• [TASK DIRECTIONS]: Starting at the line that has "Given: Click the Checkout button" and ending after the line that has "This screenshot has", give those lines again, replacing "Checkout button" with "Pay Now button" and changing nothing else.

• [TASK INPUTS]:
┄┄┄┄┄┄┄┄┄┄
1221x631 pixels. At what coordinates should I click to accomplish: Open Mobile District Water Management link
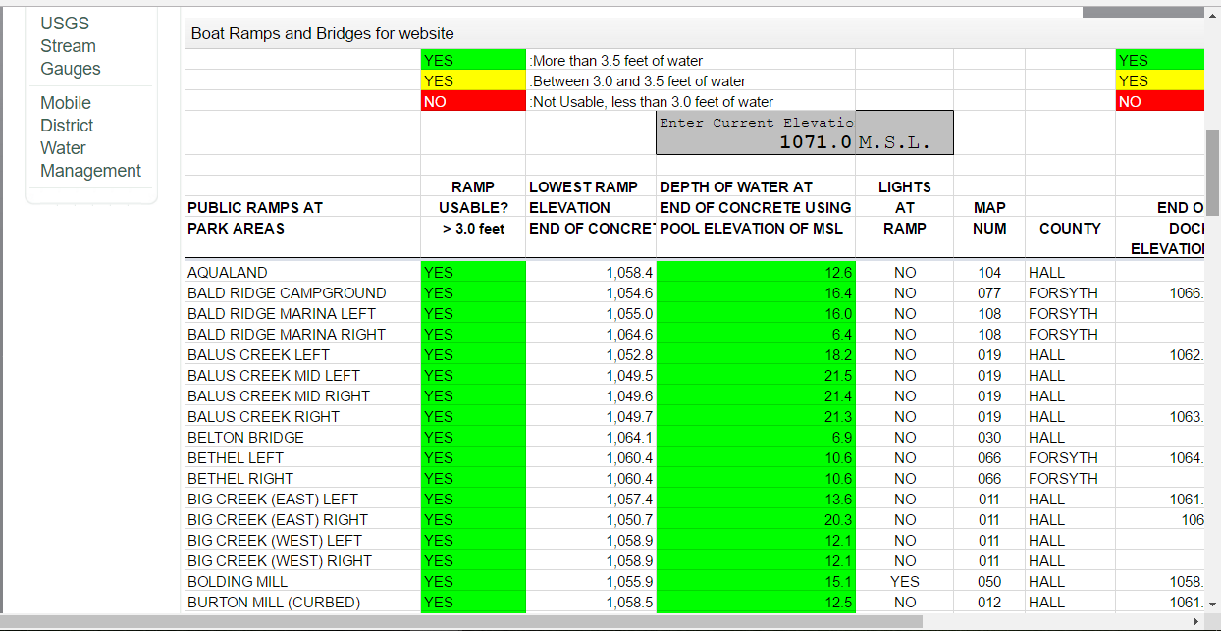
┄┄┄┄┄┄┄┄┄┄
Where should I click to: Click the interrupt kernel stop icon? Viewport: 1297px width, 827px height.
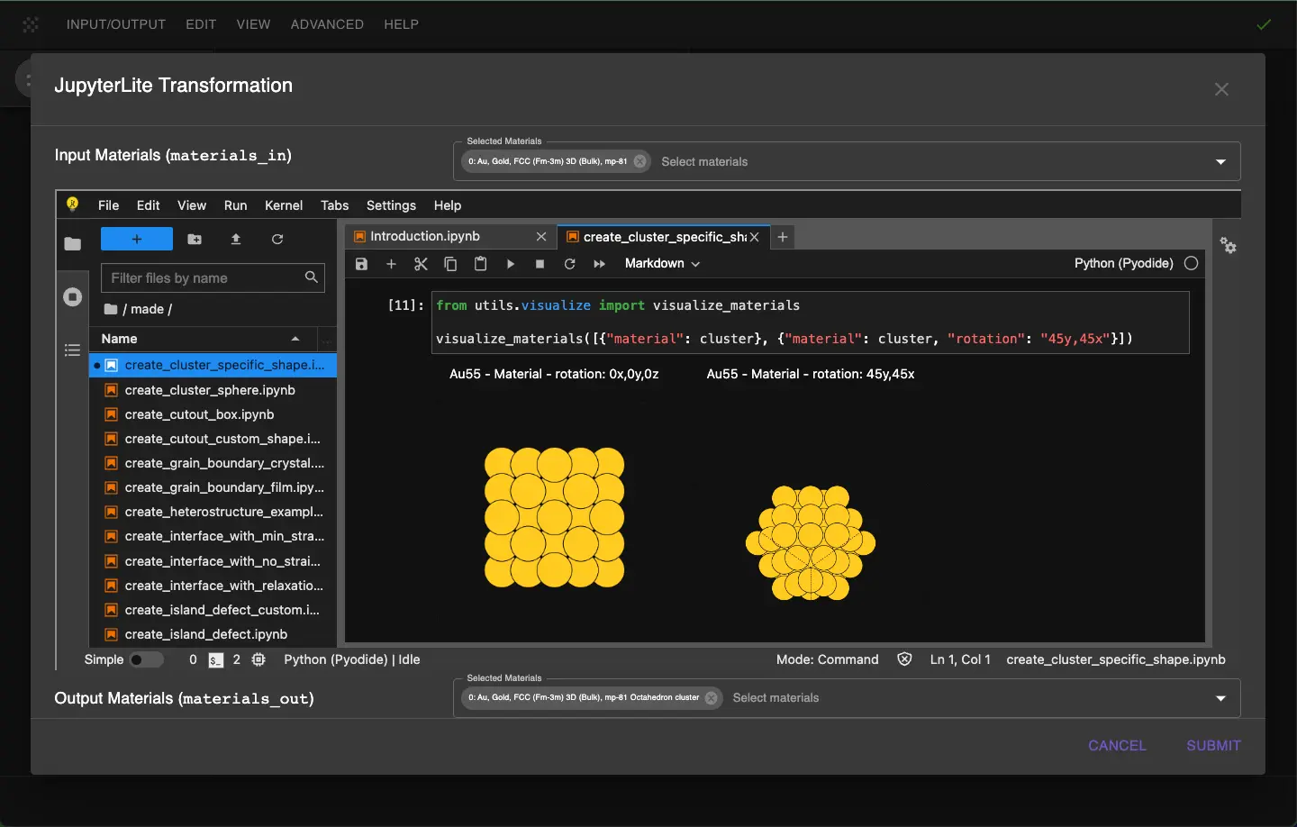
┄┄┄┄┄┄┄┄┄┄
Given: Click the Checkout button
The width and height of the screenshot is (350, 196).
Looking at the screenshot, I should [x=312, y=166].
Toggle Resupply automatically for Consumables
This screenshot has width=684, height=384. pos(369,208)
┄┄┄┄┄┄┄┄┄┄
• [ANSWER TO THIS TASK]:
Given: Click the Pay Now button
The width and height of the screenshot is (350, 196).
Looking at the screenshot, I should [x=312, y=166].
Toggle Resupply automatically for Consumables
This screenshot has width=684, height=384. pos(369,208)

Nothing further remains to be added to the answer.